Excellent question! PCIe is currently faster than Ethernet— this article lists the highest speed of PCIe as 15.8G/s across 16 lanes, with faster speeds expected into the future—but the two have similar road maps into the future speed wise. In 2018, PCIe 4 is expected, which will run 31.5 GBytes/second; Ethernet, on the other hand, expects 400Gbits/second, or about 50Gbytes/second. The road maps are similar enough that speed will likely only be a short term advantage on either side of the equation.
However, PCIe runs on parallel lanes, which means it must be very difficult to build a switch for the technology. The simplest way to build such a switch would be to pull the signals off the 16 different lanes, serialize them into a single packet of some sort, and then push them back out into 16 lanes again (potentially in different order/etc.).
So why should composable systems use something like PCIe, rather than using 100g Ethernet? After all, the Ethernet NIC is essentially doing precisely what a PCIe switch would need to do by pulling the data off a PCIe bus, serializing the data, and sending it over a network to a switch, which can, with the right design, already switch these packets back to another NIC at line rate. And line rate is some 6+ times faster.
While I am certainly not privy to vendor discussions around such decisions, I can imagine a line of argument that would be persuasive. Specifically, the argument would be based on the idea that less is more.

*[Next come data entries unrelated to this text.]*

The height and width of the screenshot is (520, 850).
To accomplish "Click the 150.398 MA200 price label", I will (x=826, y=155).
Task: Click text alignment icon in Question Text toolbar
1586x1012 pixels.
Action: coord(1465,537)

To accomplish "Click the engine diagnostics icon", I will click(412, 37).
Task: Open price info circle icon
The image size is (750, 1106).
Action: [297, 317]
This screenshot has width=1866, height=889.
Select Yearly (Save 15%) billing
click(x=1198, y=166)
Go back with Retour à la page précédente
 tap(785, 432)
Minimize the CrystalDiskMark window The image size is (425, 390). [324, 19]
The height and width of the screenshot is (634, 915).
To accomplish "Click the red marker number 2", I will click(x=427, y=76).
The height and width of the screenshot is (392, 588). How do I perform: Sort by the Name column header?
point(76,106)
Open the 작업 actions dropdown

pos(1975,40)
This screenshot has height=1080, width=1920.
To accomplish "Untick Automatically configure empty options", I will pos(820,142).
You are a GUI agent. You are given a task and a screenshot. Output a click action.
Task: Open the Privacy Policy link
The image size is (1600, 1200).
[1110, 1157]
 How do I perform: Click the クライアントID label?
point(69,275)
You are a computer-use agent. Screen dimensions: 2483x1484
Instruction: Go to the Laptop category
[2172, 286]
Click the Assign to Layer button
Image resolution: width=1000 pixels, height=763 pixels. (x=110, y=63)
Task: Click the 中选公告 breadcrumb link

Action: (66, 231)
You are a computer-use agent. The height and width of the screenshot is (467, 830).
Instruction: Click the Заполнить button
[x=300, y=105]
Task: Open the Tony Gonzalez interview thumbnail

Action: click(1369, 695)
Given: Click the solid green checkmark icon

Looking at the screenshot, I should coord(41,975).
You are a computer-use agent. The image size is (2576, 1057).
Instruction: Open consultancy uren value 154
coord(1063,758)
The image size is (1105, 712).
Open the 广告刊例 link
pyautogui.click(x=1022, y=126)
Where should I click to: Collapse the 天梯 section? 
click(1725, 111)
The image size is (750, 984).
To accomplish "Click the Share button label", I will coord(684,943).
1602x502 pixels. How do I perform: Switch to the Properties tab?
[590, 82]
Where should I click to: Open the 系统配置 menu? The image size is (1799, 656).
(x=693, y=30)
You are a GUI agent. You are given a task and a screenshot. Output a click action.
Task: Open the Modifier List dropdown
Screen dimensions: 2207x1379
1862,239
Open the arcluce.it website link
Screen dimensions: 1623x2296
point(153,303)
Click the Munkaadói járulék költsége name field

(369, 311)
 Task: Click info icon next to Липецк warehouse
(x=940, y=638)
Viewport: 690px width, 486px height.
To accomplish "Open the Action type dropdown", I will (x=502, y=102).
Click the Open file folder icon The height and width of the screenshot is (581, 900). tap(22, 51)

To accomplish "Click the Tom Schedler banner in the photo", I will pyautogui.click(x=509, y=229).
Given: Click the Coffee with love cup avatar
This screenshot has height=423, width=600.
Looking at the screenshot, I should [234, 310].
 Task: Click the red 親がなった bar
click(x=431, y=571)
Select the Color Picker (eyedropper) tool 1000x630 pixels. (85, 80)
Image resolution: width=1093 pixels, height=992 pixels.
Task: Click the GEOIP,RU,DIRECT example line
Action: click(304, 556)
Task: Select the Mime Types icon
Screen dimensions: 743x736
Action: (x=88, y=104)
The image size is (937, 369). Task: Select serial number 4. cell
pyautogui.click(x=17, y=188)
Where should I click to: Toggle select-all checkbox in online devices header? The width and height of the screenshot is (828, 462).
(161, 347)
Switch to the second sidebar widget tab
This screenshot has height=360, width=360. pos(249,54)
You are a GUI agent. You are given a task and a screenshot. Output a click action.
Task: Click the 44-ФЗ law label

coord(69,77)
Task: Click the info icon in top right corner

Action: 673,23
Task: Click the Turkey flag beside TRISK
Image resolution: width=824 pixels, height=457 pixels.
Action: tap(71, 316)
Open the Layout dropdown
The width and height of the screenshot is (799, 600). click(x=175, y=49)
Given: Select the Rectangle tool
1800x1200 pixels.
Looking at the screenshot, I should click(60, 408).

Assume you wanted to build a composable system much like the one Liqid is building, using Ethernet as the primary fabric. You would need to build the sort of thing shown in the illustration below.
The goal here is to be able to attach either processor, CPU1 or CPU2, to any set of storage and network devices. If you build such a system out of Ethernet, you must have one of two things: each component with an Ethernet interface, or some sort of fabric side NIC, along with the appropriate processing power (probably just a small CPU), and the correct PCIe chipset, to the PCIe command set into some form transportable through Ethernet. Ultimately, the processor must somehow believe that the selected SSD (storage) and NIC (network interface) are directly connected through its local PCIe bus, including interrupt handling, parallel transfer, etc., for applications designed to run on a more traditional “non-composable” system to run on this sort of composable system.
In designing such a device, the question would come down to this: is it easier to extend PCIe to support switching, and longer runs, or is it easier to design an entire protocol to (effectively) run PCIe over Ethernet? There are valid arguments for both answer, I think—but this is the essential question that must be asked, and answered.
In this case, the less is more argument is that it is easier to live with the lower bandwidth PCIe bus, figuring out how to build a PCIe switch, and figuring out to transport PCIe over longer distances, than it would be to build PCIe over Ethernet, with all that would potentially entail.
This, I think, is the reason for building such a composable system in this way.